### Texto de lectura:
==========

La soledad y el ruido

El viajero que pretenda, laudable pretensión, acercarse, más bien alejarse, hasta La Puebla de la Sierra, hará bien en tener en cuenta la teoría de la relatividad y desconfiar de los engañosos mapas. Veinte kilómetros' de escarpada y raquítica carretera son mucho más largos que 100 de rectilínea y amplia autopista. La Puebla de la Sierra se ubica en una comarcal al noreste de la provincia de Madrid, a la que suele llamarse la Sierra Pobre, un adjetivo dificil de encuadrar con la grandiosidad de su paisaje y con su riqueza ecológica: forestal, agrícola, ganadera y cinegética. El menosprecio de la aldea y sobreprecio de la urbe, síndrome de la sociedad moderna, y el aislamiento geográfico de zonas relativamente alejadas de las grandes rutas, propiciaron la marginación y muchas veces la desaparición de milenarios asentamientos campesinos. La Puebla sobrevivió a duras penas, a más de 100 kilómetros de la capital, perdida en un dédalo de tortuosos senderos de montaña.En Buitrago de Lozoya, el viajero ha de aceptar que 20 kilómetros pueden ser más de una hora por la hermosa, mínima y castigada ruta que accede a La Puebla de la Sierra, que primero fue La Puebla de Alfagor y luego, por muchos años, La Puebla de la Mujer Muerta, a causa de un fantasma femenino y recurrente que solía aparecerse por aquellos contornos y que, probablemente ofendida por el cambio de denominación, hace tiempo que no se deja ver por allí. Un gobernador de provincia, Carlos Ruiz, a cuya memoria está dedicada la pequeña plaza de la iglesia, fue el responsable del cambio de nombre. Algunos vecinos idearon llamarla entonces La Puebla de Madrid, pero al señor gobernador le pareció excesiva pretensión para tan mínimo enclave y se quedó en La Puebla de la Sierra. Once familias habitan en el pueblo, pero en sus calles solitarias no se percibe, en esta tarde de finales de marzo, más movimiento que el de una cuadrilla de obreros que levantan lo que, según indican los rótulos, habrá de ser hospedería y mesón. Un par de carteles que anuncian alquileres para fines de semana y el reclamo de un bar, que sólo abre en verano, indican el embrión de un moderado auge turístico que cuenta con bendiciones y subvenciones de la Comunidad de Madrid.

José Luis Bravo Fernández, a sus 18 años, es el habitante más joven de la localidad y trabaja en la construcción del albergue, mano a mano con los otros cuatro jóvenes del pueblo y con albañiles llegados de las proximidades. A José Luis Bravo, hijo de los dueños de la única tienda-bar, su moto todoterreno le sirve para acercarse los fines de semana a Buitrago y a los pueblos de los alrededores y a sus pubs y discotecas. Además, desde hace no muchos años, su pueblo cuenta con electricidad y ya no tienen que ir los vecinos a pedirle a su padre que ponga en marcha el transformador para ver una corrida de toros o un partido de fútbol.

==========

### Objetivos:
A - Responde estas preguntas sobre el texto acerca de La Puebla de la Sierra:
(i) ¿Cuál fue el primer nombre del pueblo?
(ii) ¿Cuántas familias viven en el pueblo?
(iii) ¿Qué edad tiene José Luis Bravo Fernández?
B - Prosigue el texto sobre La Puebla de la Sierra a partir de su última oración.

==========

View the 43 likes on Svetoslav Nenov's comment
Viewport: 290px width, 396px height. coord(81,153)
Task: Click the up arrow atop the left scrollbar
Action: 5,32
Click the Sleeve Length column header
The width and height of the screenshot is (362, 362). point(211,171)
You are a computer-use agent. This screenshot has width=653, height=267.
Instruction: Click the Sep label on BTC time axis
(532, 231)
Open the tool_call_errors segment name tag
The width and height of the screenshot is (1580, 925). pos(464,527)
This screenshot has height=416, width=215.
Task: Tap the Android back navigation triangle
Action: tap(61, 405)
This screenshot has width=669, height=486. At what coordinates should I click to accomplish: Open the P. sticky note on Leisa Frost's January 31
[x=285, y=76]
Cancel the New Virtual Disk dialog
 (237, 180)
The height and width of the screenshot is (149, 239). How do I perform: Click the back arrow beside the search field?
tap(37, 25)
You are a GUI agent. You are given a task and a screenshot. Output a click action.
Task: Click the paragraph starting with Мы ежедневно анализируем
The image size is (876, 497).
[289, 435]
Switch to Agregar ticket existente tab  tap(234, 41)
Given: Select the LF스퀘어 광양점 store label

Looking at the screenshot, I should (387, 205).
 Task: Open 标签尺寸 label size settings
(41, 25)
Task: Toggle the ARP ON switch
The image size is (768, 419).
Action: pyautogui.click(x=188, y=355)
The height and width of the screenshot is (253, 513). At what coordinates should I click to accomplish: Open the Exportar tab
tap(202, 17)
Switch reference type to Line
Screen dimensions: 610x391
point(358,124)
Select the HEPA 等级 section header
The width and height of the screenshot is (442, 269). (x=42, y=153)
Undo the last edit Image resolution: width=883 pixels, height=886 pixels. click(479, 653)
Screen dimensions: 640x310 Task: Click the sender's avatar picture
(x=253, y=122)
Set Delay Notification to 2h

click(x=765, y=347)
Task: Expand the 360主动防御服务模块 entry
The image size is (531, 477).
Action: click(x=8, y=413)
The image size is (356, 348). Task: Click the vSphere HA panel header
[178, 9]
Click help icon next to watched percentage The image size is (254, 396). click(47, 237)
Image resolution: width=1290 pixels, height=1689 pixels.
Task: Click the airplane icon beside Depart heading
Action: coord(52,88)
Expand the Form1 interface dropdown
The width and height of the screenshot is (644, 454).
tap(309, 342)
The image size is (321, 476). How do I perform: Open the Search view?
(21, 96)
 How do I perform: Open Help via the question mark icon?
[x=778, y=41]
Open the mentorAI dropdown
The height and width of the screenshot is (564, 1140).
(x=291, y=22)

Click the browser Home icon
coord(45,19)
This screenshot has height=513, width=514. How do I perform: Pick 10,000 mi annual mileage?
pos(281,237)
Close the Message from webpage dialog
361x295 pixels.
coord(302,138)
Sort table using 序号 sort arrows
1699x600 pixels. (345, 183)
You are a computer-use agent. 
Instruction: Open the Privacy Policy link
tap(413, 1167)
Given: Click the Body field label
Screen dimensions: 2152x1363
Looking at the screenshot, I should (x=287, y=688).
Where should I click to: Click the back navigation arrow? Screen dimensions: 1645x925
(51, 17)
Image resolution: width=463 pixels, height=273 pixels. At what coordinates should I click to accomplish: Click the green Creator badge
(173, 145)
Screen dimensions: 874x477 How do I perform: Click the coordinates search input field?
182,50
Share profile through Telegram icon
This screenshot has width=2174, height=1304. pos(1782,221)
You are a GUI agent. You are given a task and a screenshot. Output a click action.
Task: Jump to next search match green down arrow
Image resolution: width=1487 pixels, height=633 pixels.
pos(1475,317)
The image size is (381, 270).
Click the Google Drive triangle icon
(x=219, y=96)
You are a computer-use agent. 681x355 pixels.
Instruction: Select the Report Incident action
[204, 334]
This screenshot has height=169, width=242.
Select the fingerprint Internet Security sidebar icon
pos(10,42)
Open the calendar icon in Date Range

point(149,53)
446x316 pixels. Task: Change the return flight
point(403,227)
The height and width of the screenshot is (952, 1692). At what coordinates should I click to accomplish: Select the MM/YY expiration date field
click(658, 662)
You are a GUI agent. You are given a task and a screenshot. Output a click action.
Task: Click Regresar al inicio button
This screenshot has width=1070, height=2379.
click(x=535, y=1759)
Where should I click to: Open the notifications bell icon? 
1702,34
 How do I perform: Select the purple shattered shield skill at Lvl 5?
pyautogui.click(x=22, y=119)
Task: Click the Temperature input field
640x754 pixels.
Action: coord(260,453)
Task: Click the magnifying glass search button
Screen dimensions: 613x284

==========

### Respuestas:
A -
(i) La Puebla de Alfagor.
(ii) Once familias.
(iii) 18 años.

B -
En el bar, Tomás Fernández Martín, abuelo de José Luis y alcalde durante 14 años, hace callar a sus compañeros de ronda invocando su mayor edad y su incontrastable autoridad como cronista de la villa. La repoblación forestal de los años cincuenta, dice Tomás, perjudicó quizás a los ganaderos, pero benefició a los pobres del pueblo que malvivían, como él, dedicándose a hacer carbón, de roble y fresno, que luego vendían, a lomo de borrico, en los pueblos relativamente próximos tras agotadoras jornadas.

Aunque a Tomás le tocó combatir en el bando republicano y sufrir por ello injustas y generalizadas represalias, la guerra civil no llegó a La Puebla, si bien sus habitantes se vieron obligados a proveer de agua y de leña al frente cercano. Tomás Fernández, dice, "ha comido pan de muchos hornos", "pan prestao" en arduos y mal remunerados oficios y, pese a que recuerda el esplendor ganadero del pueblo, 6.000 ovejas, de las que apenas sobreviven unos centenares, y 6.000 cabras, no se olvida de la feracidad de unas huertas que ya apenas se cultivan, tierras a la orilla de un río, riachuelo, sin nombre, generosas para la judía verde, la berza y la remolacha.

Esta tarde las mujeres del pueblo están en la novena, de la Virgen de los Dolores, su patrona, en una iglesia modesta y encalada cuya fachada ilustra un azulejo con la Inmaculada Concepción. A la entrada un cartel eclesiástico recuerda en vano que "la familia es la esperanza del seminario".Entre 50 y 60 personas residen en La Puebla de la Sierra durante el invierno, población que se duplica, e incluso triplica en el estío. José Luis Bravo Fernández, cuya motocicleta debe marcar el mayor decibelaje del pueblo, si exceptuamos el estruendo coyuntural de la maquinaria de construcción, dice que vive entre la soledad y el ruido, inviernos laborables y solitarios y veranos vacacionales y relativamente alborotados por la colonia estival, compuesta en parte sustancial por antiguos vecinos del pueblo y sus descendientes.

Las comunicaciones han mejorado algo con una carretera, agreste y serpeante, pero algo más amplia que la de siempre, que enlaza La Puebla con El Berrueco a través de profundos y despoblados valles, enclaves idóneos para ejercitarse en el budismo tibetano y otras artes contemplativas. Hay quien prefiere dedicarse, sin embargo, a la caza el jabalí y de otras bestias montaraces en estas sierras fantasmales entre cuyos pliegues yacen pueblos abandonados y acechan fantasmas de mucha prosapia.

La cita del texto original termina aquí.